_Problem statement_. Pick out every line of the listing that contains the word "width" and copy each one.

Item position entries
▬▬▬▬▬▬
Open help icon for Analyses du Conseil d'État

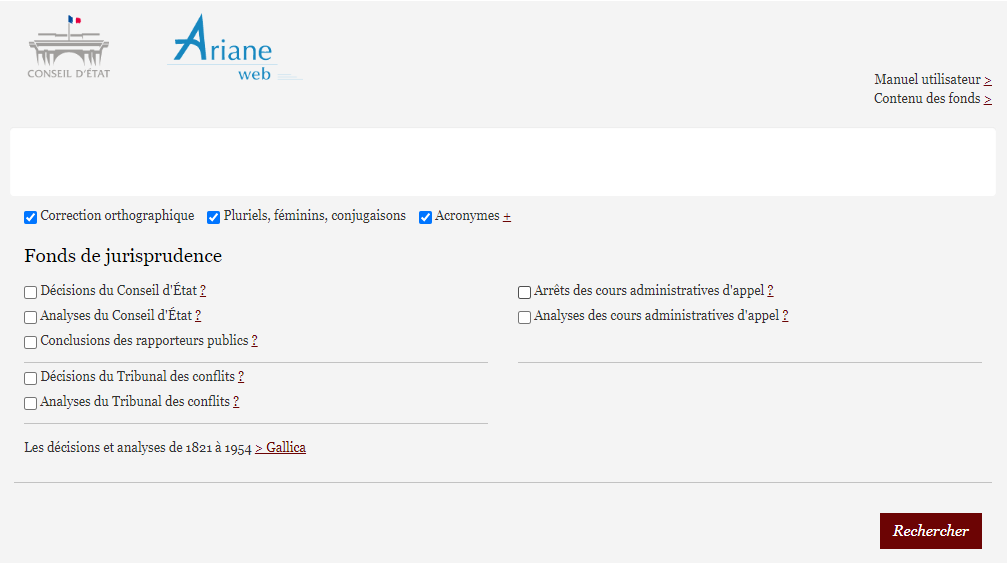[198, 316]
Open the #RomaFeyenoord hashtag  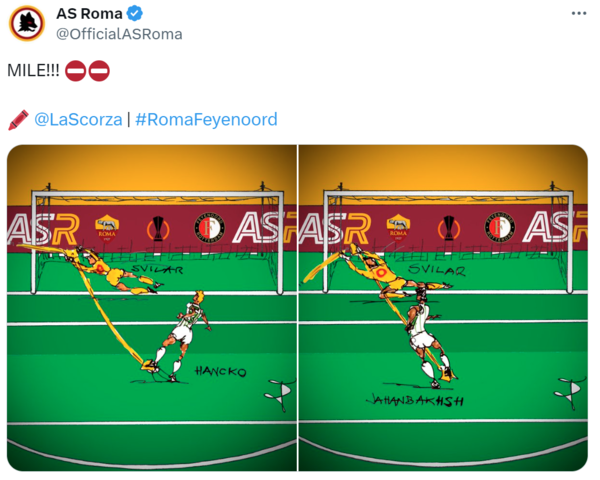click(206, 119)
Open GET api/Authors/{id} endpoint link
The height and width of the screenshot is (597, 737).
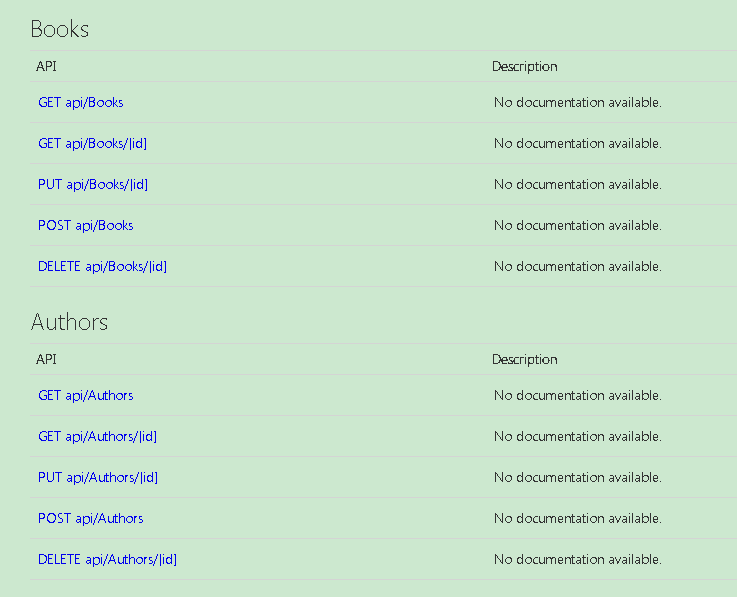click(97, 436)
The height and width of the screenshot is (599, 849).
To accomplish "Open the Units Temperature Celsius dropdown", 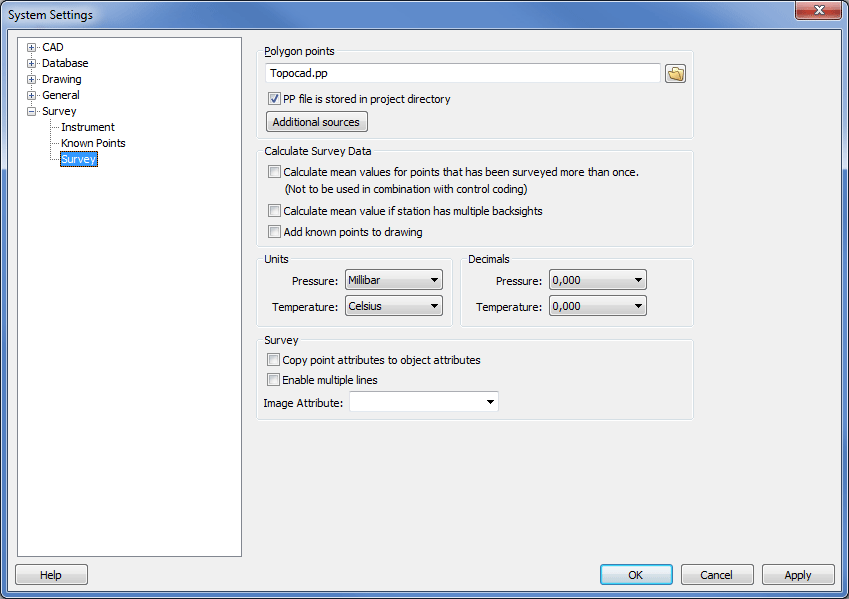I will (x=393, y=306).
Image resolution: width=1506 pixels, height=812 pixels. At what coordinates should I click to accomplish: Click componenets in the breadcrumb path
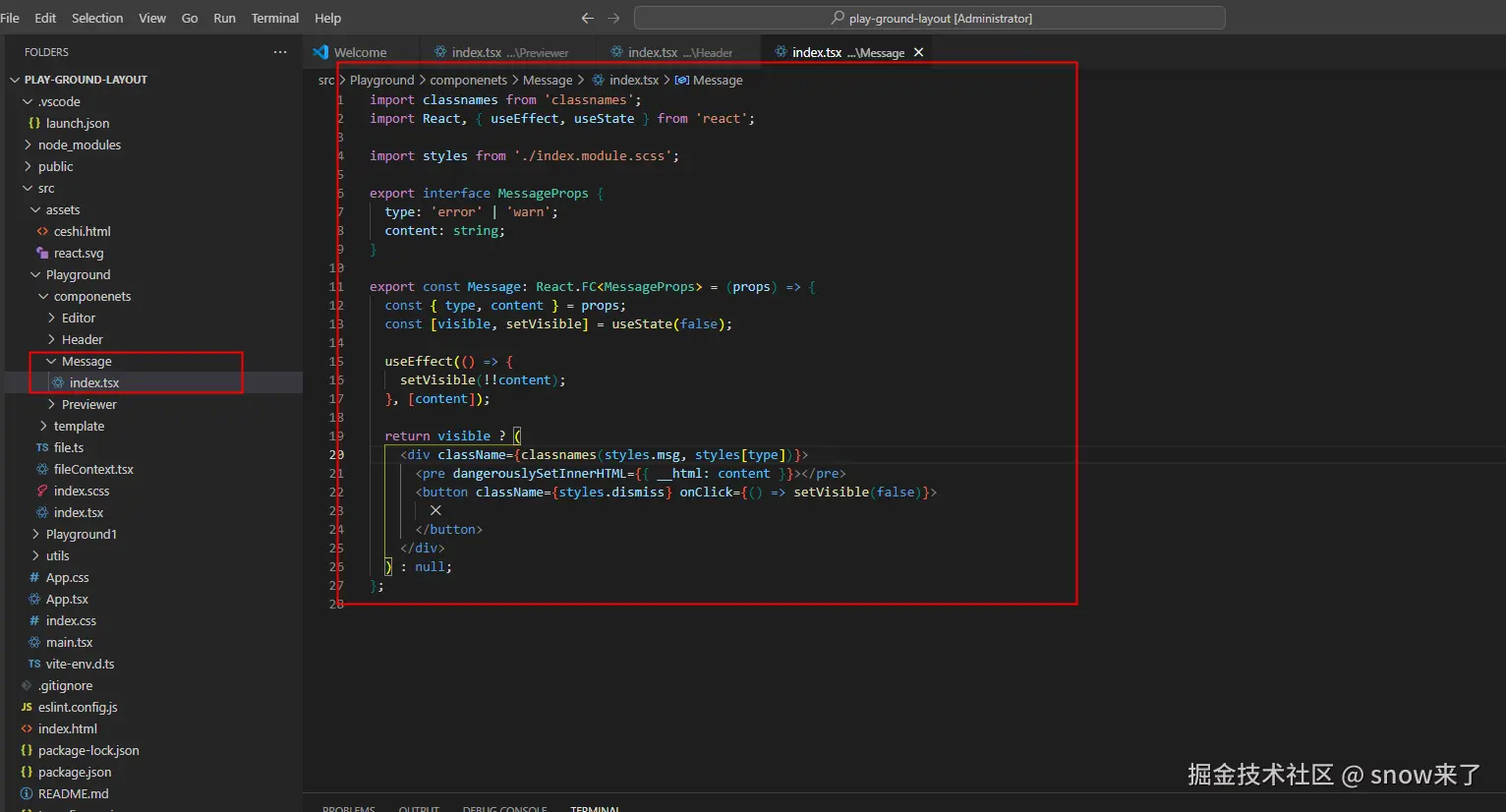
▬▬▬▬▬▬
_Exercise solution_.
The height and width of the screenshot is (597, 737).
The height and width of the screenshot is (599, 849).
Image resolution: width=1506 pixels, height=812 pixels. At what coordinates should I click to accomplish: Click componenets in the breadcrumb path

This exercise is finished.